The life of a stick depends on the player. Many use a new one every game, while others ride one out for three or four games. When The Athletic Dallas did a story on stick lifespans last season, the average player used 100 to 120 in a season.
Sumner said the fact that Joe Pavelski uses a Mexican-made Warrior stick makes life easier.
“My heaviest user is Pavelski,” Sumner said. “If he used CCM or Bauer, we might have had a problem.”
Sumner said the Stars also have a pretty good stash of backup stock for players who have been with the organization for more than one season.
“I don’t really get rid of stuff they’ve used in the past,” Sumner said. “Some of the sticks that I do have, they’re maybe something they used last year, but it’s the same curve and same flex and everything but just a different graphic. So I’ve told the guys, if we do get short, this is what you have. So everyone was really positive about that.”
Some NHL players have also been proactive about adding to their stock. Earlier this week, Tyler Seguin ended up grabbing four sticks from his mom’s garage in Brampton, Ont., that hadn’t been used last season.

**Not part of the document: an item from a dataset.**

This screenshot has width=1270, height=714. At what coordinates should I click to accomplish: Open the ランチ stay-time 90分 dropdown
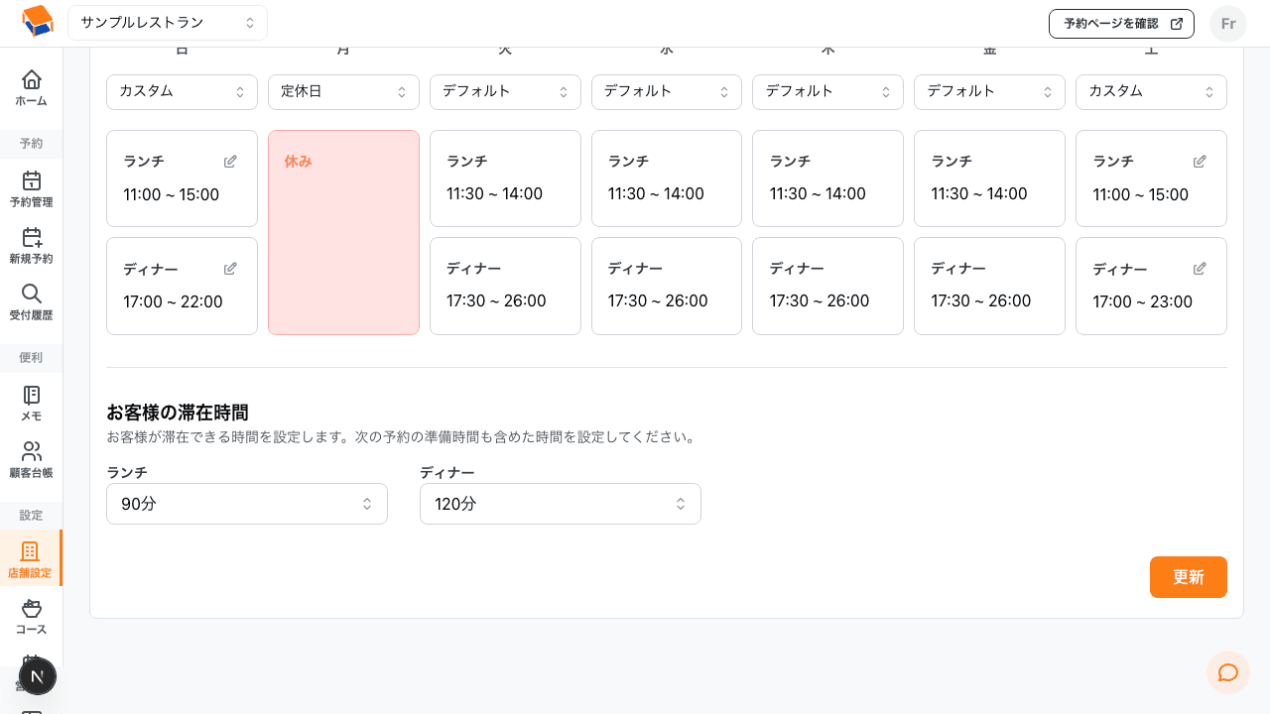click(246, 504)
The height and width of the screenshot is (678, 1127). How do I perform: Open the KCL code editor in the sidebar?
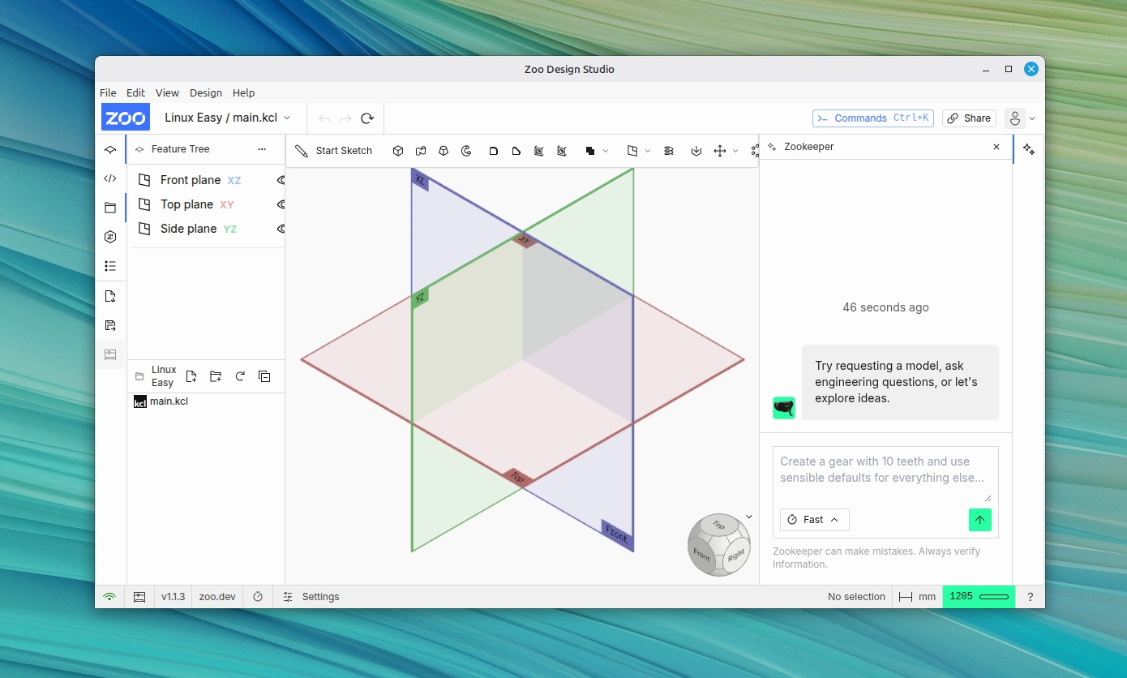point(111,178)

Among the Stars players asked about the topic, Seguin was the only one who had any real concerns about a potential shortage. Players who take a heavy number of faceoffs, like Seguin, are the prime candidates to be most affected by a shortage.

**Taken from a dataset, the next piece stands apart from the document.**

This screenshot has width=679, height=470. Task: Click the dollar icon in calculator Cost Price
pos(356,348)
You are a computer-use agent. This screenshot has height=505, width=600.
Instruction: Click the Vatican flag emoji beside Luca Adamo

The Stars also travel with a large stock of sticks. For every road trip, Sumner packs two new sticks per game for each player in case of breakage, so on this three-game jaunt through Canada, the stick stock was close to 140. In a typical season, an NHL team uses at least 3,000 sticks and sometimes upward of 4,000.
Sumner said keeping that stock filled was just a practice in planning, and the planned shutdowns before the coronavirus even became an issue made this easier to deal with for now.
“It’s not just Chinese New Year; it’s also Christmas, because they shut down for Christmas over here (in North America),” Sumner said. “They are still working over there, but over here you can’t place orders and all that around Christmas. When we place an order with our rep, it has to go to somebody in Toronto who then places the order in China, so nothing really gets done during the Christmas break, either.”
That’s why Sumner placed his last big order in early December, and it typically takes “at least two weeks” for sticks to arrive at the Stars’ practice facility in Frisco.
There is also a trickle-down impact on the Texas Stars. The AHL has a contract with CCM, so aside from a couple of players each game who are granted a stick exception, all of the Texas Stars are required to use a CCM instrument.
Joel L’Esperance is the heaviest user of sticks for Texas, according to Sumner, but since he’s on the NHL call-up radar, they have a large stock of sticks for L’Esperance in Frisco that Sumner could send to Cedar Park if the forward ends up with a shortage.
Sumner said the Stars, like all teams, are going to continue monitoring the situation in China and, to be safe, will likely place an order to replenish stock whenever they restart production. There had been plans for Bauer to get things going again in its factory Monday, but like all things, it’s fluid right now.
“We’ll see what happens. We aren’t overly worried right now,” Sumner said. “It works out well enough with the group I have here that we shouldn’t be short anytime too soon.”